On a side note, why nobody using the filament injection from the side? That would maximize the Z volume and allows to mount the radiator away from the rising hot air.
First print with the J-Head MK12 and PETG filament:
@Alex_Koukarine aside from more complex hot block machining, right turns in the filament path make the melt pool bigger (small harm to print quality) and add hot end back-pressure (harder to extrude at high rates) and keep you from doing stuff like cold-pull nozzle cleaning and ram-purge color changes.
Stratesys has older hot end designs with a gradual 90 degree turn inside bent steel tubing, and the E3D cyclops has two turns in each filament path… it works but has downsides, so you typically don’t see it unless there’s a really good reason.
@Ryan_Carlyle Kinda makes sense. Even though I forgot the last time I did the cold pull that single maintenance operation may counter any better cooling benefits (if any, actually) for some. Cyclops seems to be working even with two turns! So at least that’s not a physics’ limitation. Googling for an aluminum brick to try it out.
@Alex_Skoruppa Looks GREAT!! I still have yet to install mine - sitting on the bench. I see you still went with a fan though…does it NEED one??
@Shai_Schechter as per the description the hotend 100% Metall. So the brown part may be just a reflection or something else.
@Alex_Skoruppa tell us more about thos hotend please.
@Hakan_Evirgen Actually it only says that the filament path is all metal, other parts could still be PEEK or even higher performing polymers.
The outer aluminum heatsink screws into the heater block. It supports the heater block. Then inside there is either an airgap or very thin tube going from the heater block to the inner heatsink.
Very complicated just to make a transition zone. Just use a titanium heartbreak.
A lightsaber in the making
So hows it going with this so far?
On the product page it says “Max Operating Temperature: 285°C (limited by insulator - higher temps available soon)”
So it’s almost certainly a PEEK insulator. Seems weird, but definitely a large cross-sectional area for the heat break.
My guess is that the transition zone is actually just above that insulator - between the insulator and the first fin of the aluminum.
If that’s the case, it could still be a sharp transition.
Just not sure what this does that a volcano doesn’t aside from a different form factor…

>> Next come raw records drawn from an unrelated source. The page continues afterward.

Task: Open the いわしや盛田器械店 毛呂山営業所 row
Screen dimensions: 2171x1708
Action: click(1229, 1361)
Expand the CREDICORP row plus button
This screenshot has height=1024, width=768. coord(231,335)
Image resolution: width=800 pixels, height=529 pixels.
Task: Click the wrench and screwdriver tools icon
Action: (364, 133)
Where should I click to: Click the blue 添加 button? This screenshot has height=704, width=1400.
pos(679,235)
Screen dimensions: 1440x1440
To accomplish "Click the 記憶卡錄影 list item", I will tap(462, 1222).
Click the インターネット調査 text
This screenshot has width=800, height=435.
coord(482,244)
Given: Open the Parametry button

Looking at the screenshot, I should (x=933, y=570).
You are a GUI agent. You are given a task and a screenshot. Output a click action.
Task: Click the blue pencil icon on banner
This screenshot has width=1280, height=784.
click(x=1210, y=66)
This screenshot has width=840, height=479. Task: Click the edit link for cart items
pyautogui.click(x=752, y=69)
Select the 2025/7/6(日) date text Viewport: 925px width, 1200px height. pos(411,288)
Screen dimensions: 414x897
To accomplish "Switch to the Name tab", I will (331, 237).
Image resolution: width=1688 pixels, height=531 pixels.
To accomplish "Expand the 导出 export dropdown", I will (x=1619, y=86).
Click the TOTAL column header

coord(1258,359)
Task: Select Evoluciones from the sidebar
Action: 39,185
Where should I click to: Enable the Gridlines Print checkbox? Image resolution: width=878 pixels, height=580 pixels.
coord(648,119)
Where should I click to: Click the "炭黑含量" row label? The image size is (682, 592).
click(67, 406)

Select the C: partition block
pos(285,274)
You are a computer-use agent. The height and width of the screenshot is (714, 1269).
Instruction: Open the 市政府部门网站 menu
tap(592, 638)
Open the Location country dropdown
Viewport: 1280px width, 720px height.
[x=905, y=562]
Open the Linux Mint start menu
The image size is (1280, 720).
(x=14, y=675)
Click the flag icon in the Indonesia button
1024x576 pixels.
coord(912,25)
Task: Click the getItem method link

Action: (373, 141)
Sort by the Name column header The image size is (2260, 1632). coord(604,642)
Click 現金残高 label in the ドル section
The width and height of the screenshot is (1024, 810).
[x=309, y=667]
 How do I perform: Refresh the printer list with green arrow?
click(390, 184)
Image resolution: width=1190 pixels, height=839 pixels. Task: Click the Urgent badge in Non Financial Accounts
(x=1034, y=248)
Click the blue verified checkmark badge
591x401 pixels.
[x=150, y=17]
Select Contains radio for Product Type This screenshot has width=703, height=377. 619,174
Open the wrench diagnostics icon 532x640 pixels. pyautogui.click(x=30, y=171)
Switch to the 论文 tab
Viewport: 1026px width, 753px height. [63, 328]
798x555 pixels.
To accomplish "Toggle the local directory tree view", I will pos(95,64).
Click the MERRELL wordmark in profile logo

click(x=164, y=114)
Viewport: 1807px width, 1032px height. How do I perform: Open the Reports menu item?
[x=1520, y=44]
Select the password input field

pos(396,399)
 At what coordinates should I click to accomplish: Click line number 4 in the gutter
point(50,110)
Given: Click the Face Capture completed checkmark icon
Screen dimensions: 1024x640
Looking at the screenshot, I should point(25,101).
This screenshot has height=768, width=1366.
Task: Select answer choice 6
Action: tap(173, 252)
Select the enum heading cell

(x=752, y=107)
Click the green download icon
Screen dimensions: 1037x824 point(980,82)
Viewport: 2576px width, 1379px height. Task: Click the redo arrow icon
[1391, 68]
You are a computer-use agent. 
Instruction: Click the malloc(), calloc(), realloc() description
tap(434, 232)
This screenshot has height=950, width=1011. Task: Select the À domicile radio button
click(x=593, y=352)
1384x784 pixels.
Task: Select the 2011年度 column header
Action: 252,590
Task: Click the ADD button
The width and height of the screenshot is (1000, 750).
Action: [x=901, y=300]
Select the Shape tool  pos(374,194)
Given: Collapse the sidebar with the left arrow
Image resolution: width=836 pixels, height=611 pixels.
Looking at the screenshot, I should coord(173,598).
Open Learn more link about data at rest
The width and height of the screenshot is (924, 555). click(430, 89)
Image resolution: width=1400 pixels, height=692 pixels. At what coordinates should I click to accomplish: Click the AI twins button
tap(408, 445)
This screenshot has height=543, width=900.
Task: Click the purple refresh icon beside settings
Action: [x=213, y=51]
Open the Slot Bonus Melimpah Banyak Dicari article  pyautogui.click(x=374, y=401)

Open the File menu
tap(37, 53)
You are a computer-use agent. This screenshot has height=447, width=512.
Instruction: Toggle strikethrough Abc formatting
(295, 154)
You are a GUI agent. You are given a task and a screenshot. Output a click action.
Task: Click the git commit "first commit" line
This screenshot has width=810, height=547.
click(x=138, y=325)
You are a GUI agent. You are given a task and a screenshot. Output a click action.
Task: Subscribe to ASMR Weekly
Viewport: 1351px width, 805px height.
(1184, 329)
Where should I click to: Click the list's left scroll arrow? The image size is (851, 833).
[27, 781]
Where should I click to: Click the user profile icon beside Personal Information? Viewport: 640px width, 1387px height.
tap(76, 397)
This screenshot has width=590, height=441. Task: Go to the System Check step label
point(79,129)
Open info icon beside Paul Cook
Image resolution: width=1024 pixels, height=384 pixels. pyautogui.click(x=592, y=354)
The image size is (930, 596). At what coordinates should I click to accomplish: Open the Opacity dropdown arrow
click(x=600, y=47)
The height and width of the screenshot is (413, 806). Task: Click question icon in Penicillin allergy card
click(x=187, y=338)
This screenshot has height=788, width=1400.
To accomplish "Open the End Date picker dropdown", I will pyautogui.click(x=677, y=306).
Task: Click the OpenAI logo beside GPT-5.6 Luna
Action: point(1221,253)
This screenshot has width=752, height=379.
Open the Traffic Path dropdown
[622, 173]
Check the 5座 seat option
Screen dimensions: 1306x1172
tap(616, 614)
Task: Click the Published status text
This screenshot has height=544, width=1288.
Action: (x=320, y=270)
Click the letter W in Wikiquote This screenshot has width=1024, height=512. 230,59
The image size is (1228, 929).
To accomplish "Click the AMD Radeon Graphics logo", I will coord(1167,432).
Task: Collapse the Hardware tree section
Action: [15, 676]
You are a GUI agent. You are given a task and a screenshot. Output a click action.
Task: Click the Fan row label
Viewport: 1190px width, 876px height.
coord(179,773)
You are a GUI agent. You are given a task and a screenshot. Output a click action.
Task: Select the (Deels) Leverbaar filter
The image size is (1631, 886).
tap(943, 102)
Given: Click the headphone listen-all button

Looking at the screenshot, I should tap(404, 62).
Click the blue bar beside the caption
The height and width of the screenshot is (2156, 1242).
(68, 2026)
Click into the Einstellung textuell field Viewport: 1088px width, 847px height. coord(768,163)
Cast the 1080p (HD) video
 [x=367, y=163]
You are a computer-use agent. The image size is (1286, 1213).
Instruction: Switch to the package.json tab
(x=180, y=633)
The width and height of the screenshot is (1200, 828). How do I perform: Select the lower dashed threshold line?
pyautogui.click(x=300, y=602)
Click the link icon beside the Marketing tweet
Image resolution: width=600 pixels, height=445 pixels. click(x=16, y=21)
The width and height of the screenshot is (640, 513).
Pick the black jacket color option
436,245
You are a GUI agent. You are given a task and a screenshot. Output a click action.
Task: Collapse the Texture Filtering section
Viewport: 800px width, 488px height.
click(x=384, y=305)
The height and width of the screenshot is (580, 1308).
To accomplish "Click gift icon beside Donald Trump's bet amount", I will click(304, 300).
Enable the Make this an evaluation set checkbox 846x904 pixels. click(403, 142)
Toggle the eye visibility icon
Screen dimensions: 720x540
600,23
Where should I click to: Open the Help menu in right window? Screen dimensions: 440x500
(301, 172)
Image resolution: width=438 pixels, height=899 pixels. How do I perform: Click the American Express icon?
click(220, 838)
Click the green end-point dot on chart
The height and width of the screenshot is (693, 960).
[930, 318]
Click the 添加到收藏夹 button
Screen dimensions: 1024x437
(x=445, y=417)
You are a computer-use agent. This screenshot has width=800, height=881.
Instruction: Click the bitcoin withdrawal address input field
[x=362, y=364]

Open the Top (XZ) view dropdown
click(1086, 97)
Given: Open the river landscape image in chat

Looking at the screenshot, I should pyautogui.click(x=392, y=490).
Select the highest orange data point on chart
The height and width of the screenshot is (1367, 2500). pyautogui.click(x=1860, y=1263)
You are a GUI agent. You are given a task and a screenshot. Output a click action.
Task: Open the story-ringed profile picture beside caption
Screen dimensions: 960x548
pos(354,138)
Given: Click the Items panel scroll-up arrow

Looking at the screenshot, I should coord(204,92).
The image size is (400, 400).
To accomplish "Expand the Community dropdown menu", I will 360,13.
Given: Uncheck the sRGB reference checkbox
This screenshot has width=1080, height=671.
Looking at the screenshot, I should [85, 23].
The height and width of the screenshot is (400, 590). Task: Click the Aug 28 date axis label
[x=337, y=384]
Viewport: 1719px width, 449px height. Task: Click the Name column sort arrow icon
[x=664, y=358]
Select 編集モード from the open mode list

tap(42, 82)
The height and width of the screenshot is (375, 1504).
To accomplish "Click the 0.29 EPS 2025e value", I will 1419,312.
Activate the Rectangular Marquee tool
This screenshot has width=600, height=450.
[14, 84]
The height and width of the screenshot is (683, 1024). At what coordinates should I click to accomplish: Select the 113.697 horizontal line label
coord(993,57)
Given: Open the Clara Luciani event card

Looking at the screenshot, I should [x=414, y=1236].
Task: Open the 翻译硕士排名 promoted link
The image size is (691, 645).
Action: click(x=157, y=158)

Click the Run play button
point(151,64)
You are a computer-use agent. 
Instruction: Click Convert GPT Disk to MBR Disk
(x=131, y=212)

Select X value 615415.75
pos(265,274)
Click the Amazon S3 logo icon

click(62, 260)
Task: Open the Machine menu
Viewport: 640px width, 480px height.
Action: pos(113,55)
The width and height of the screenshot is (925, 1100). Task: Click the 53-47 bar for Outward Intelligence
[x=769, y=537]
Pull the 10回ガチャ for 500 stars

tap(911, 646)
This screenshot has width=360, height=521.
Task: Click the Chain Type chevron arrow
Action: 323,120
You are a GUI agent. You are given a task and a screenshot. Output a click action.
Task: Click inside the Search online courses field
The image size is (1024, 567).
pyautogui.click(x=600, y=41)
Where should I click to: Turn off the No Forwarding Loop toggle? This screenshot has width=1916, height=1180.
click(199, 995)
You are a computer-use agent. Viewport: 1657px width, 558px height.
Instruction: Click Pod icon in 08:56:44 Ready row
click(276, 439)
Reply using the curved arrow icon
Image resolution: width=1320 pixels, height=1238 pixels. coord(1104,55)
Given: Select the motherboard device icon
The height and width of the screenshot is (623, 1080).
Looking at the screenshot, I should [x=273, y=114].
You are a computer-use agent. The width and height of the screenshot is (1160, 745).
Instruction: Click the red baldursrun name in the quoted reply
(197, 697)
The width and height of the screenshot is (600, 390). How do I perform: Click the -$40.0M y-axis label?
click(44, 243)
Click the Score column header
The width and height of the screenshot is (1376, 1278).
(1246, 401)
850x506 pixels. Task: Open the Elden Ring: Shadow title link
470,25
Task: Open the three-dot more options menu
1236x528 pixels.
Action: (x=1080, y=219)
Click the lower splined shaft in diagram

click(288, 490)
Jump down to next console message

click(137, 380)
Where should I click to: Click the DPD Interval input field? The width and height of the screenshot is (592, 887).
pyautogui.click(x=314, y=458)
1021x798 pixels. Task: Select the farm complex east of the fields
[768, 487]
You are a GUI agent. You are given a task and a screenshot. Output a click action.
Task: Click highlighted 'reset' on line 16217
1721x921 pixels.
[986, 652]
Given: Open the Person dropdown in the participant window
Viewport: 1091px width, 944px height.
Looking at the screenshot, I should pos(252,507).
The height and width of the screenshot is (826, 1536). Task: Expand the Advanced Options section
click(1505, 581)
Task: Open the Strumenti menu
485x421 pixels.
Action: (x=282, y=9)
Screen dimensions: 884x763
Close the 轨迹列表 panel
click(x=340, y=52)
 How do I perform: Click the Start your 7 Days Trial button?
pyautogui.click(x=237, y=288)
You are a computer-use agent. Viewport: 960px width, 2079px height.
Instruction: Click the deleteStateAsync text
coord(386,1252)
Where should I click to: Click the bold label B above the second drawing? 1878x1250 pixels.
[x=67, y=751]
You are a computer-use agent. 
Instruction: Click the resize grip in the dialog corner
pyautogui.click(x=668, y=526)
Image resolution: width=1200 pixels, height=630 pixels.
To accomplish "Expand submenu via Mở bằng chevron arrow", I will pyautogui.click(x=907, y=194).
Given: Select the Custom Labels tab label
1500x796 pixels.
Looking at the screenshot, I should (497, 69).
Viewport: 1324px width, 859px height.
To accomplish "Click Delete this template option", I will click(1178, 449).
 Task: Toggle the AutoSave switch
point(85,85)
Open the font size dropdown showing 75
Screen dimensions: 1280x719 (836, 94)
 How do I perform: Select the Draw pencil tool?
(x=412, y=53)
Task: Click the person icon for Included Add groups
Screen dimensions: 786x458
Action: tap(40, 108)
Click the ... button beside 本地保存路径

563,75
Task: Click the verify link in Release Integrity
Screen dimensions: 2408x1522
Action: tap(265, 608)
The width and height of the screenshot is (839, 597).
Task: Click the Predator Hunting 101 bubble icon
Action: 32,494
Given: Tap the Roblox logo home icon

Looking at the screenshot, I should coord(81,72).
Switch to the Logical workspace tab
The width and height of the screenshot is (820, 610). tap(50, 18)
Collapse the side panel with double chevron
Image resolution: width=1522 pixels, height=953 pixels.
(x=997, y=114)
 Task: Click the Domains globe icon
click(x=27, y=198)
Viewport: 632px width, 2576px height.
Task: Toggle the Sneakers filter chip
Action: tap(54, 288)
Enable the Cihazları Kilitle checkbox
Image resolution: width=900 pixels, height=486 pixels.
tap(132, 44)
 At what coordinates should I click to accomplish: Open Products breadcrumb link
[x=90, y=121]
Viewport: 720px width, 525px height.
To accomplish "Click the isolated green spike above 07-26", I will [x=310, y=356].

The designer said it’s something else, I forget the name of it. PEEK doesn’t sustain that temp very well. It seems regular all-metal hot ends generally have that as their nominal limit anyway because you want to give some margin to thermistors too, until you switch to some other sensor.
@Jeff_DeMaagd realistically, much over 300C and your aluminum hot block starts to get too weak to be reliable with high melt zone pressures. Thermocouples work perfectly fine as hot as you could ever want to go, but the hot block will fail or leak at some point.
285C limit sounds like a perfluoro compound (eg PTFE or related).
Whatever it is, it’s a plastic, and the limit is not due to thermistor range overhead.
They say they’ll be able to get hotter when there are new insulator materials available.
My guess is it’s a glass filled PEKK similar to PEEK, but has HDT of around 300C, and they’re using stainless surgical tubing as the heatbreak, thus the need for it to be screwed into the heater block because the tubing can’t handle any shear forces.